The National Museum of Modern Chinese Literature opened to the public in late May this year.
The largest State-level literature museum in the world, it also serves as a library and archives with data for theoretical research and literature exchanges. It collects literary works, manuscripts, translations, letters, diaries and other data, as well criticism and stories carried on magazines and newspapers relating to modern Chinese writers.
Located in north Beijing, it is a garden-like building in traditional Chinese architectural style. Its name was written by President Jiang Zemin.
The museum has four exhibition halls, of 500 square meters each. The exhibition hall on the first floor reproduces the surroundings in which Lu Xun, Guo Moruo, Mao Dun, Ba Jin, Lao She, Cao Yu and Bing Xin, all literature masters of the 20th century, lived and worked. The one on the second floor displays the masterpieces of writers of modern and contemporary China. On the third floor are the personal libraries of 51 writers and the studies of 18 others. All the books and materials were arranged by the writers themselves. The huge shelves on the fourth floor contain more than 80,000 volumes.
The multi-function hall, covering 320 square meters, offers simultaneous interpretation in five languages. The stack room, 820 square meters, houses 110,000 copies of books on compact bookshelves, which are available via computer retrieval. The stack of manuscripts, covering 270 square meters, is the largest and the most authoritative of its kind in China, with nearly 11,000 copies of manuscripts.
According to Deputy Curator Shu Yi, son of the late writer and playwright Lao She, the new building of the museum was completely funded by the government budget. The first phase of construction costs 150 million yuan, and occupies 14,000 square meters. The second and third phases will occupy 16,000 square meters.
The second-phase construction will contain the individual libraries of 100 writers, like those in the British Library. The present museum, however, has only 55 study rooms. A separate reading room will be reserved for children.
The third-phase construction will focus on auxiliary facilities, including lounges for Chinese and overseas writers and celebrities, thus yielding some revenue for the museum.
"All materials related to literature in the 20th century are welcomed, including Chinese works and data from Hong Kong, Macao, Taiwan and overseas,'' said Shu Yi.
The museum will name an exhibition room after any writer who donates his or her collection in quantity.
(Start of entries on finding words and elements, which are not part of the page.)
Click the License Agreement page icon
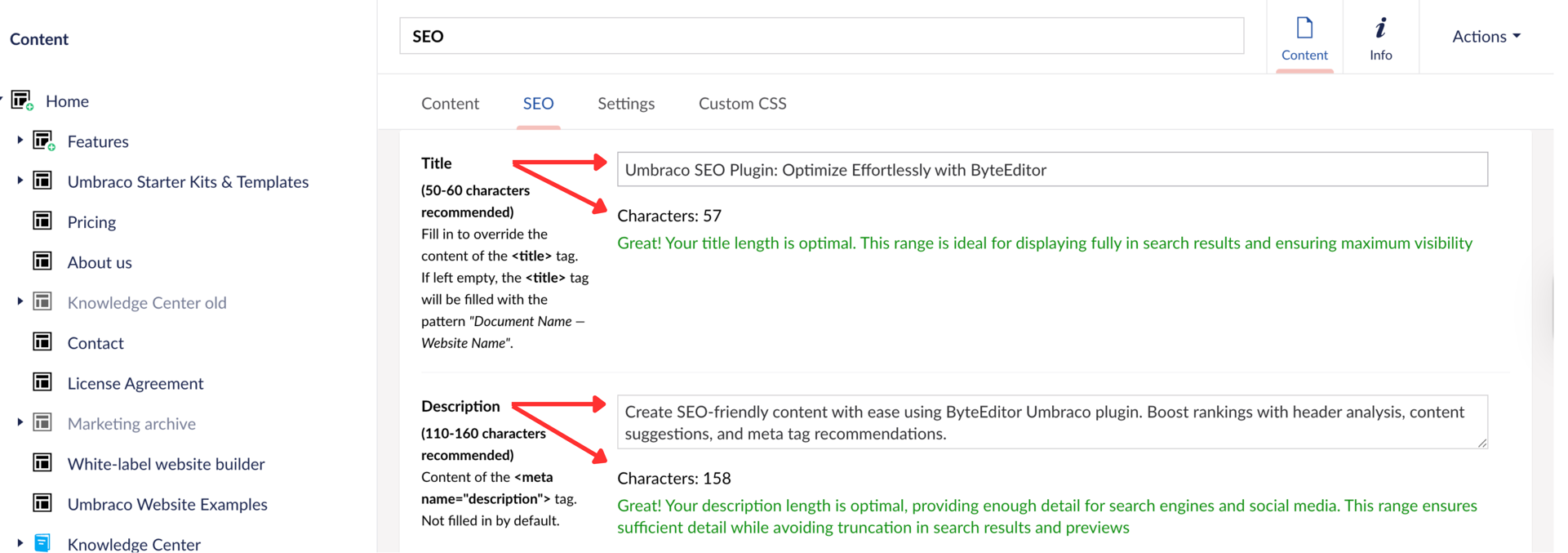This screenshot has height=553, width=1568. (42, 382)
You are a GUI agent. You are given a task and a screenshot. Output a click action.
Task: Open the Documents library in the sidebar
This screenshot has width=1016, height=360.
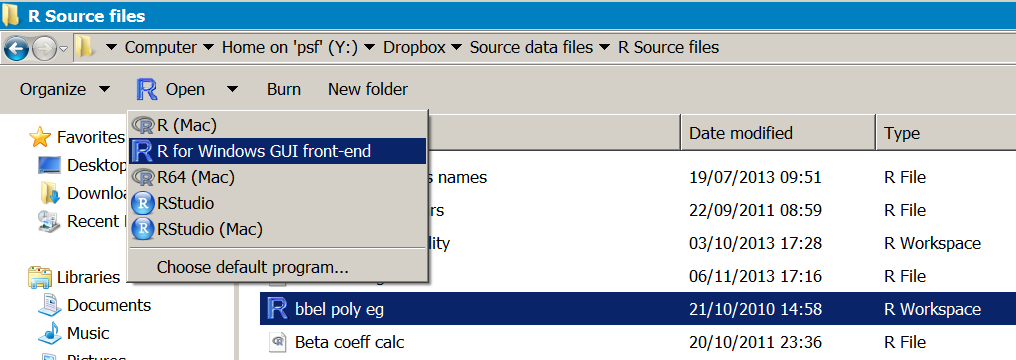coord(109,305)
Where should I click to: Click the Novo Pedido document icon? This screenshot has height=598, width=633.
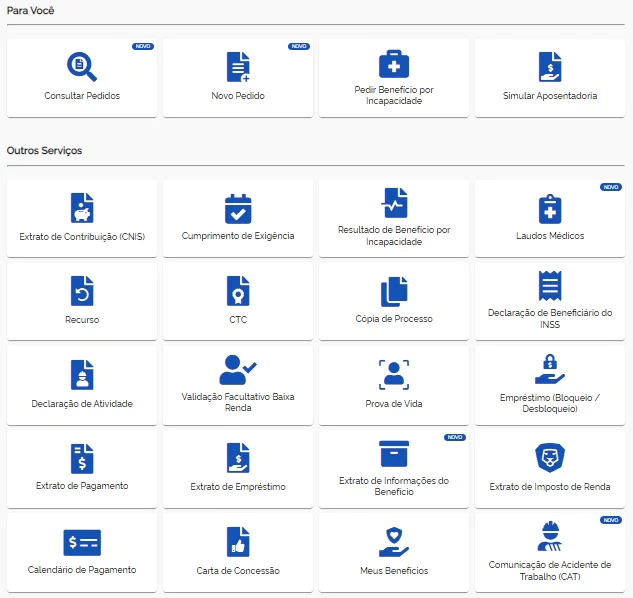(x=238, y=66)
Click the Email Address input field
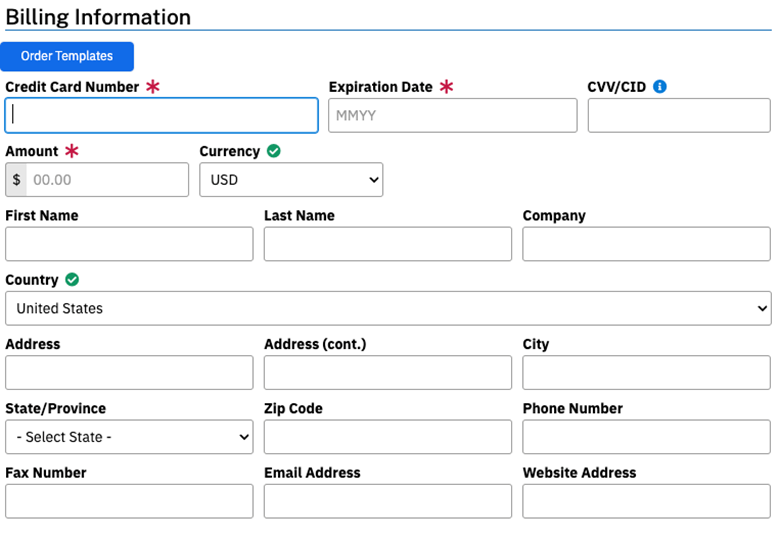Screen dimensions: 780x542 point(388,501)
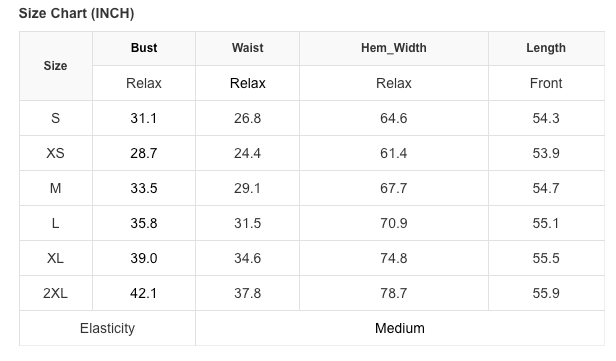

There are 55 such exhibition rooms.
Since the museum was founded in 1985, the staff have worked hard, collecting more than 300,000 items such as manuscripts, letters, photos, and audio and video tapes, as well as books, magazines and newspapers related to writers. Most of the exhibits in the new building were moved from the old museum at Wanshousi in western Beijing.
The establishment of the new museum has encouraged many veteran writers to send their manuscripts and books here, among which are those of Tang Tao.
The foundation of the new building was laid on November 25, 1996. The construction started in February 1998, and was completed in September 1999. It was expected to open in October 1999 to celebrate the 50th anniversary of the founding of the People's Republic, but the date was postponed owing to some necessary adjustments and improvements.
The museum began to receive visitors on May 23. Some 150 well-known writers, scholars and celebrities of all walks of life were present at the opening ceremony, and veteran artists such as Zheng Rong and Su Min recited poems and essays by Lu Xun, Guo Moruo, Cao Yu, Lao She, Hu Shi, Ai Qing and Bian Zhilin.
On the afternoon of May 23, a seminar titled "100 Years of Chinese Literature" was held, and 30 literature critics attended to discuss the role of 20th-century literature in the history of Chinese literature, and the influence of the May 4 Movement on Chinese literature in the past century.